**Study text:**

This application seeks continued support for a team of statisticians, economists, and clinicians to collaborate on the development and application of longitudinal hierarchical discrete choice models for understanding diffusion of mental health technologies and for causal inference. By developing better statistical models for understanding the dynamics of treatment adoption, or innovation, and of treatment rejection, or exnovation, researchers will gain greater insight into longitudinal patterns of usual care treatments.
In Specific Aim 1 we will extend likelihood-based approaches to accommodate a flexible family of dynamic discrete choice diffusion models. This will permit the study of the effects of patient, provider, product, and market characteristics on technology adoption or rejection.
Specific Aim 2 will extend Aim 1 to include geographic variation in the diffusion of mental health treatment technologies. This will permit estimation of geographic specific diffusion effects.
In Specific Aim 3 we will extend Aim 1 to study the causal effect of patient, provider, product, or market characteristics on diffusion. This involves the use of estimators that unconfound covariate effects while accounting for within- and between-patient, provider, product, and market variation, thereby permitting unbiased inferences. We will apply these methods to cohorts of patients with depression, bipolar affective disorder, and schizophrenia using multiple sources of data. An Advisory Board comprised of leaders in statistics, economics, and psychiatry will convene annually to validate methods and ensure integration of techniques into mental health services research. The methodological advances from this research will enable researchers, policy makers, and methodologists to better characterize factors impacting technology innovation/exnovation and to expand the inferences for usual care.

**Records supplied:**
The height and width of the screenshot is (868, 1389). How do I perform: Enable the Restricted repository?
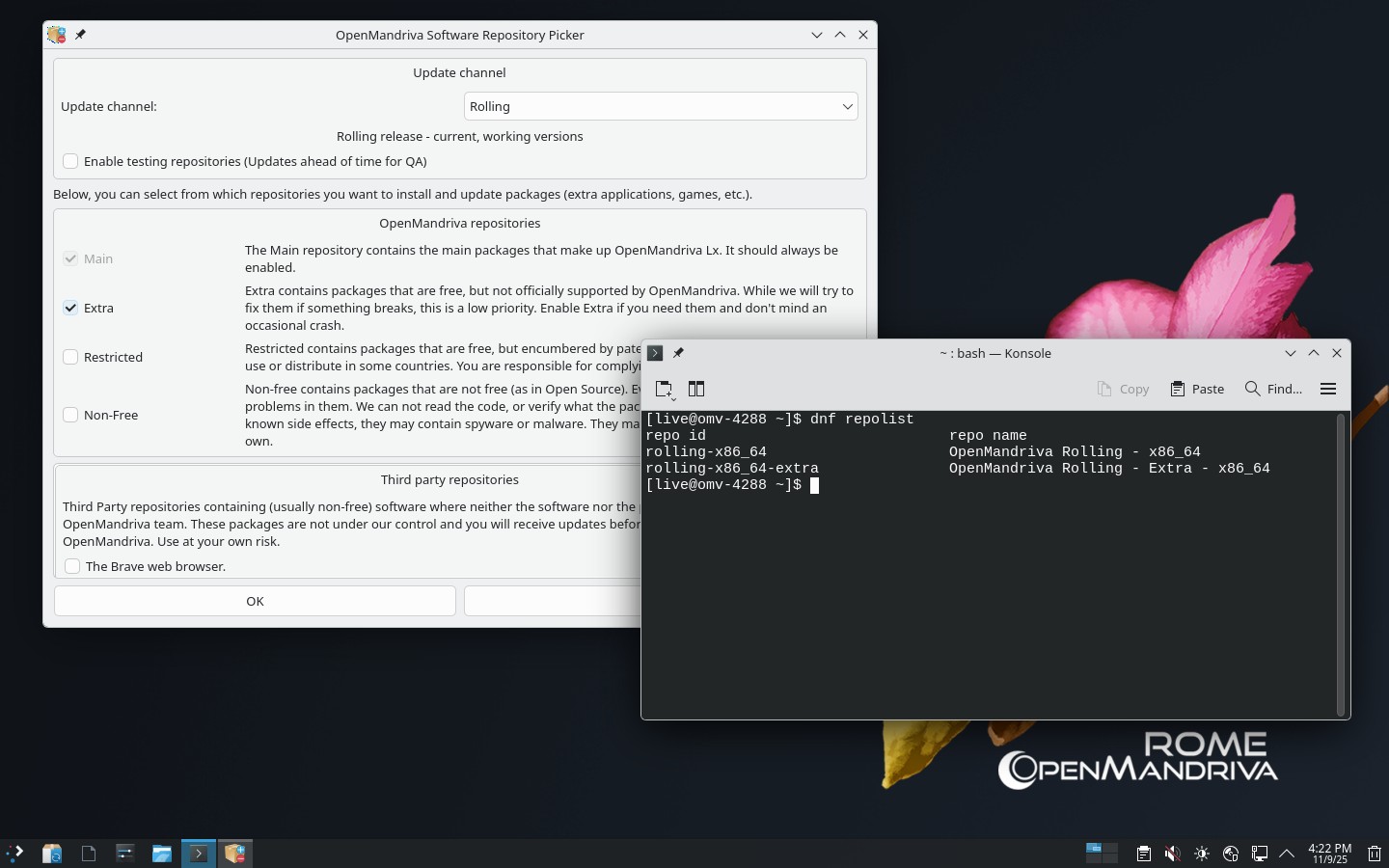coord(70,357)
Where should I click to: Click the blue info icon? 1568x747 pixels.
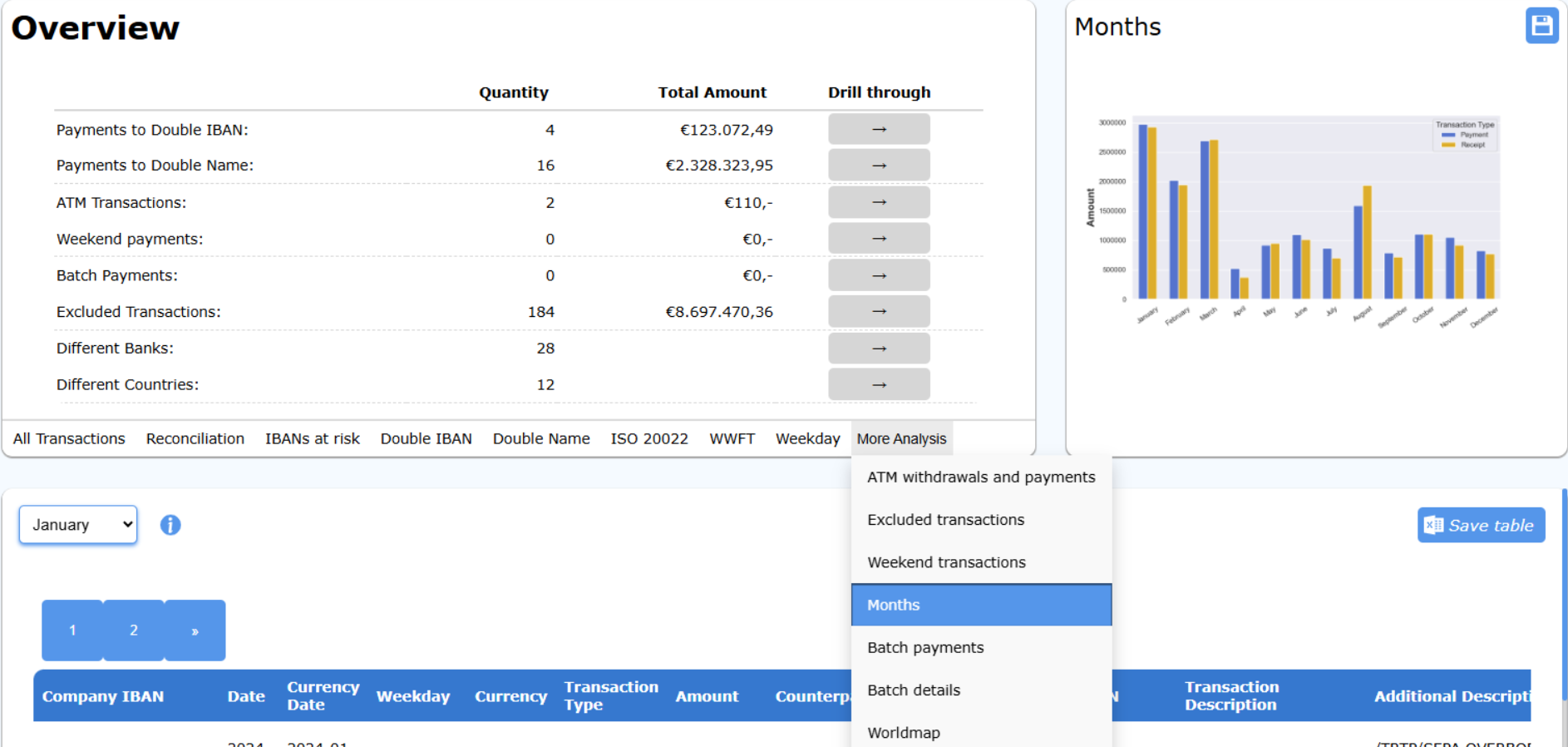[x=170, y=525]
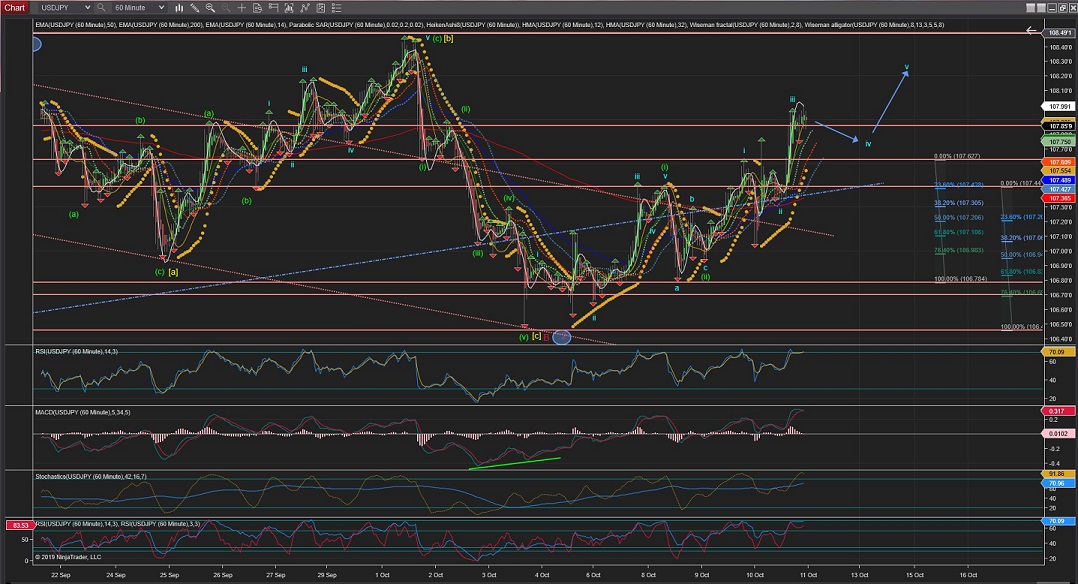
Task: Click the instrument search magnifier icon
Action: [100, 7]
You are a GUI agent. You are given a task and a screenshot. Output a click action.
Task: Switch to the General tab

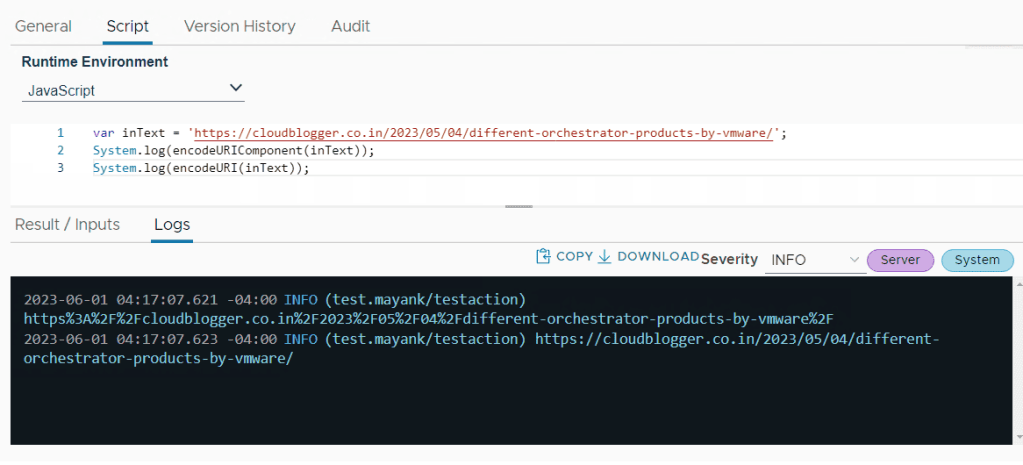[43, 26]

**Requirement 1:**
Summarize the proposal summary in two sentences.
**Requirement 2:**
Reproduce the proposal summary from "In Specific Aim 1" to "adoption or rejection.", swapping "likelihood-based" for "Bayesian".
The records play no part in what follows.

**Response area 1:**
The application seeks continued support for a team of statisticians, economists, and clinicians to develop and apply longitudinal hierarchical discrete choice models for understanding the diffusion of mental health technologies and for causal inference. Its three aims extend likelihood-based dynamic diffusion models, add geographic variation, and study causal effects of patient, provider, product, or market characteristics, with the methods applied to cohorts of patients with depression, bipolar affective disorder, and schizophrenia.

**Response area 2:**
In Specific Aim 1 we will extend Bayesian approaches to accommodate a flexible family of dynamic discrete choice diffusion models. This will permit the study of the effects of patient, provider, product, and market characteristics on technology adoption or rejection.